_Work instruction_
Turn everything from the line containing "Find the location" down through the line containing "The height and width of the screenshot is (1920, 886)." into a two-column CSV with the headers text and answer, one row per item. Put each value in a single quoted field, with line breaks replaced by spaces.
——
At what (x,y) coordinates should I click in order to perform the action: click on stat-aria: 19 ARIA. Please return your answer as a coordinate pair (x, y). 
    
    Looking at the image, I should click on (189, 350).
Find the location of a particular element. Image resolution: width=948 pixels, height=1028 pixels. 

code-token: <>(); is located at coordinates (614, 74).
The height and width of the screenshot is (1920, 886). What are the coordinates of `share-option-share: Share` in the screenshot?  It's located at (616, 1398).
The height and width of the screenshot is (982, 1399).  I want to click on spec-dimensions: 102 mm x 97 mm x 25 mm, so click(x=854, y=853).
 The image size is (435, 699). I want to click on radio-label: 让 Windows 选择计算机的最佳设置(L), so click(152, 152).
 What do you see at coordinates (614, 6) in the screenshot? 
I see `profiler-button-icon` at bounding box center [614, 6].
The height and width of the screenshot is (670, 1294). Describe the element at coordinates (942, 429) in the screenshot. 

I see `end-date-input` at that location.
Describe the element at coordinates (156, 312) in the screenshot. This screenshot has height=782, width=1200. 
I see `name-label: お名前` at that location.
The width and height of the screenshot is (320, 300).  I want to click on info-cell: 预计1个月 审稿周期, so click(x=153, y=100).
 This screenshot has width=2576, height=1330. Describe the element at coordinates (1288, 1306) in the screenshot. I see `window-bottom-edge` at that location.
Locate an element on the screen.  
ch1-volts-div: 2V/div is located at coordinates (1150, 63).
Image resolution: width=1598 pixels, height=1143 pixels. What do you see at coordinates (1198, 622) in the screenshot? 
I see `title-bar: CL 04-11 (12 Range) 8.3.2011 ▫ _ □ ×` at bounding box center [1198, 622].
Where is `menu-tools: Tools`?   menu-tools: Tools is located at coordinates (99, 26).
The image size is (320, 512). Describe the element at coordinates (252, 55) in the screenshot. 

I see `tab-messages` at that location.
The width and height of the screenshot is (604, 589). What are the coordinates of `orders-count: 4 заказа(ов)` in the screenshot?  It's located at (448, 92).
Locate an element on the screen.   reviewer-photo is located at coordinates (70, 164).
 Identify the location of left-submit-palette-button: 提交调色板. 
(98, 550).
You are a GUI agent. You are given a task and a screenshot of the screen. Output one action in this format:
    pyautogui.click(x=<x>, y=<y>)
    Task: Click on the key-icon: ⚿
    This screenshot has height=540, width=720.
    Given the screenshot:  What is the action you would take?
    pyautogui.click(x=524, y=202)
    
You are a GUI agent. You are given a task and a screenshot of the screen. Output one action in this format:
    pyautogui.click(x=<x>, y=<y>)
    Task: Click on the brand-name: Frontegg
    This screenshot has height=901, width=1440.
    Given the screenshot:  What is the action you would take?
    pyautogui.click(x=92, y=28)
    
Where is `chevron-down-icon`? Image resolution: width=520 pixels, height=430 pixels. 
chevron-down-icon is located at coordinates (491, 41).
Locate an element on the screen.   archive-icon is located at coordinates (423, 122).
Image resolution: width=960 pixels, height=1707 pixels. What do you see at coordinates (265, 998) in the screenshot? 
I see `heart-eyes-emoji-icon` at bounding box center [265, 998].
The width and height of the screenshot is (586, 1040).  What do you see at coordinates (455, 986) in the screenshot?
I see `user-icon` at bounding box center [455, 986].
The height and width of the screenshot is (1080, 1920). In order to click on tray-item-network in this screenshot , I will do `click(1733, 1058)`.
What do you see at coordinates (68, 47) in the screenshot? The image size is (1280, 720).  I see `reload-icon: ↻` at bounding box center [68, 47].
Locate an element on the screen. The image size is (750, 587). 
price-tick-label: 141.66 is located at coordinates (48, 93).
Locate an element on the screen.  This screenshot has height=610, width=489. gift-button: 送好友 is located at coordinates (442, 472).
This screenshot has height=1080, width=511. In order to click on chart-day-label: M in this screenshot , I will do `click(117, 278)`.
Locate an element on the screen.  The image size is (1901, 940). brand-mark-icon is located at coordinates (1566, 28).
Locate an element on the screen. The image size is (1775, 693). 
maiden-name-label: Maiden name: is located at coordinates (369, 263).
——
_Written response_
text,answer
"Find the location of a particular element. Image resolution: width=948 pixels, height=1028 pixels.","code-token: <>(); is located at coordinates (614, 74)."
"The height and width of the screenshot is (1920, 886). What are the coordinates of `share-option-share: Share` in the screenshot?","It's located at (616, 1398)."